Native Aussie Rod Taylor plays Palmer -- a Texan -- in this Australian film.

It's a lively, warm comedy about a traveling showman named Maurice Pym (veteran Australian actor John Meillon), who brings the glories of the silver screen to people in country towns of New South Wales during the 1920s.

Taylor gets top billing but appears sporadically as Pym's rival, who has purchased state-of-the-art equipment. The American treats show business as a business, whereas Pym clings to the old ways and relies on his personality and charisma to see him through.

"Picture Show Man" was chosen as one of the10 best films of 1977 by the U.S. National Board of Review of Motion Pictures.

Here's what the Boston Globe said about the film in an Oct. 18, 1980, review:

Before theaters, movies were brought to town by traveling picture shows. ... The films were silent, the seats were hard and the old handcranked projectors would often break. But there was a sense of adventure to the men who brought Tom Mix to the tiny villages. They were showmen, not businessmen, and they loved their craft.

For the first hour of "The Picture Show Man," director John Power captures the fly-by-night pioneering of those early days in Australia with gentle warmth. But, like watching silent movies, you soon grow tired of nostalgic images and need something more substantial.
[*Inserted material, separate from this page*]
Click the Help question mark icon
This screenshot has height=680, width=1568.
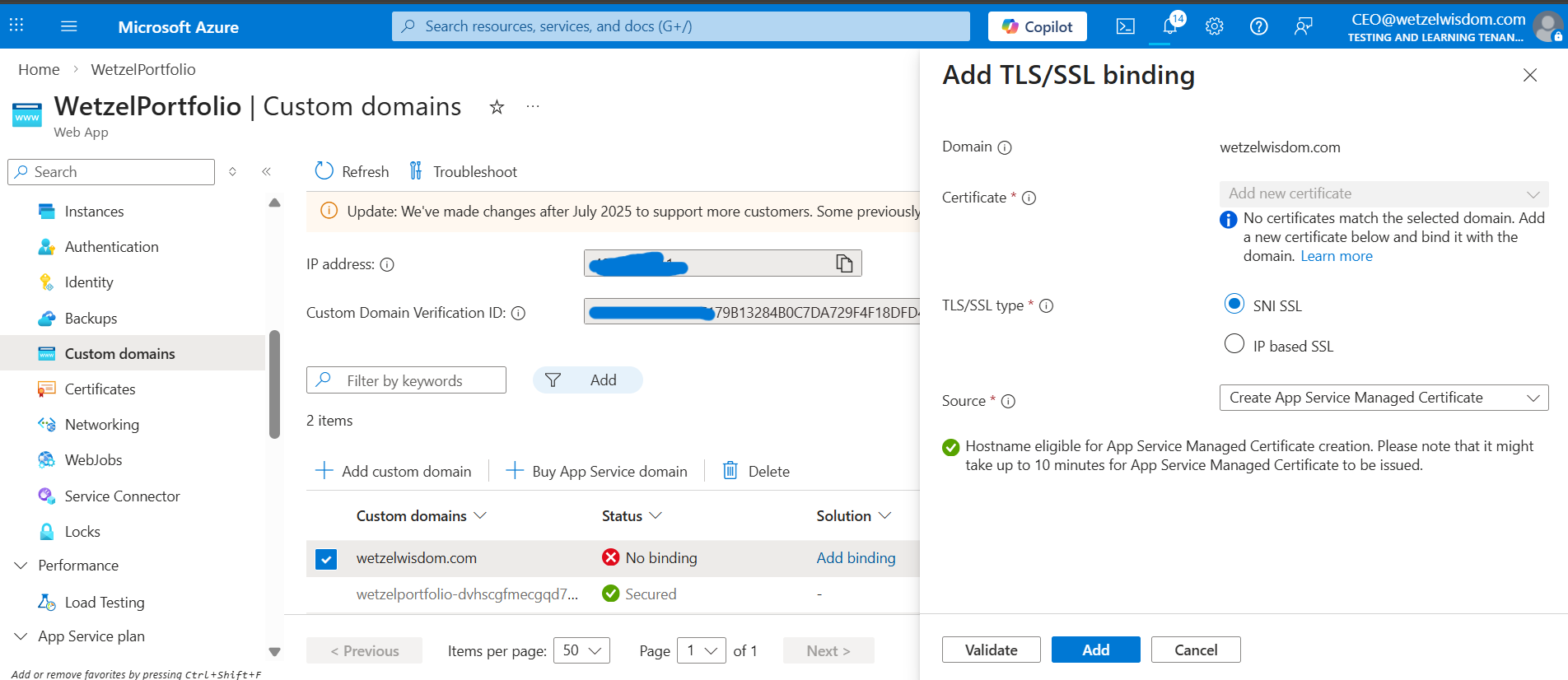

The film is ... episodic. Some scenes soar with inventive dialogue while others fall flat.

Eventually, the film succumbs to its paltry plot. The story centers around two rival picture shows. Pym (John Meillon) represents the old guard. He believes in silent films lit by the potentially lethal combination of ether and oxygen while Palmer (Rod Taylor) invests in talkies and electric projection. It's a battle of tradition vs. progress, but neither side wins.

"Picture Show Man" was a labor of love by Australian film documentarian Joan Long, who based the film on an unpublished biography of E. Lyle Penn, an old-time showman. It took four years for her to write, raise finances and produce the picture.

A 1977 issue of Movie News magazine notes that:

When it came to the part of Palmer, Long sent the script over to Rod Taylor in Hollywood. "He phoned me back straight away to ask when he started," Long reported. ...

Rod agreed to come back to Australia to work for "peanuts" in a guest role because "I wanted to help the Australian film industry." He explains: "I'd heard about some good movies made here lately, but it doesn't matter how good they are if nobody's seeing them. ... They can certainly make something with my name in terms of worldwide distribution."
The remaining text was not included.